おはようございます、ゆまコロです。
著者お二人の「競訳」が見どころの本です。
「オーギー・レンのクリスマス・ストーリー」が良いなと思いました。
お二人のお話で、興味深いのは、登場人物のセリフの訳しかたについて。
(村上春樹)「朗読会というのは、あれはひとつの余興だから、そんなに意味ないんですよね。ま、うまい人はいるけどね。だから、登場人物の科白なんかは口に出してしゃべっちゃうと、何かすごく変に響くときがありますね。目で見ると普通なんだけど。で、僕は自分の小説が映画になるのが好きじゃなくてだいたい全部断ってるんですが、それは自分の書いた科白がそのまま音声になってるのが耐えられないからです。」
(柴田元幸)「そうですね。それはかなり違ってくる。
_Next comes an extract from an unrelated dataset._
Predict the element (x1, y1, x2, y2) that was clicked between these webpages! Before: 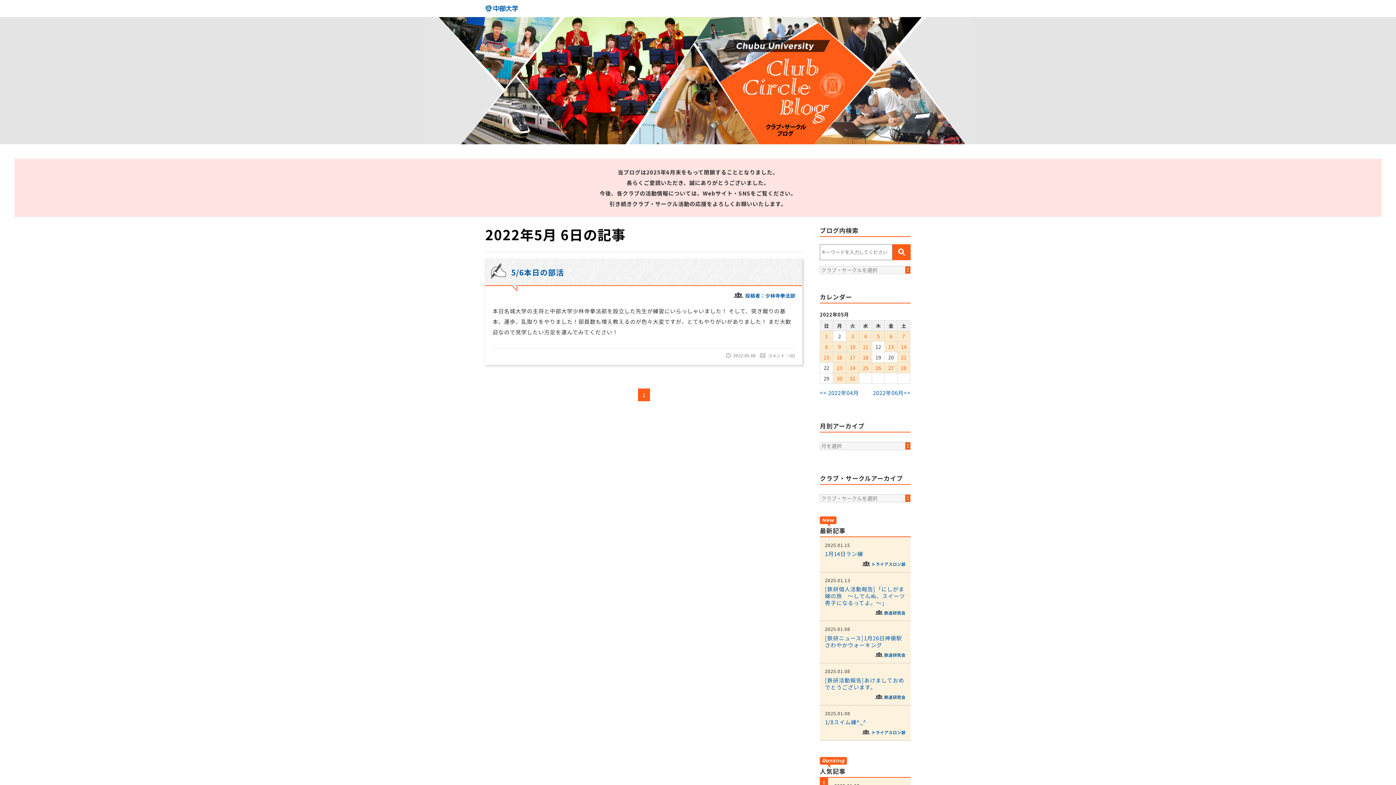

逆に、しゃべるんだったらこうしゃべるのがリアルなんだけど、字にするとおかしいというのもありますしね。音声的なリアリティーと文章的なリアリティーはもちろん違うんだけど、ただ、たとえば村上さん訳のカーヴァ―と柴田訳のカーヴァ―とを比べると、やっぱり村上さんのほうが、文章から声がはっきり聞こえるんですね。これは、しいて違いと言えばということなんですけども、僕はたぶん音の大小みたいなものが文章の中にあるとして、その大小の段階的差異を精密に再現することに神経を使っているんだろうと思うんです。で、村上さんの訳は、ここが大きい、ここがポイントだみたいなところをガシッと捕まえている気がするのね。だから、目に飛び込んでくる飛び込み方が違うんだろうなと思うんですね。」
私は柴田元幸さんの訳したポール・オースターの作品が好きなような気がしていましたが、この本を読んで、彼の訳というよりは、オースターの物語の切り取り方が好みであるように思いました。
最後まで読んで下さってありがとうございました。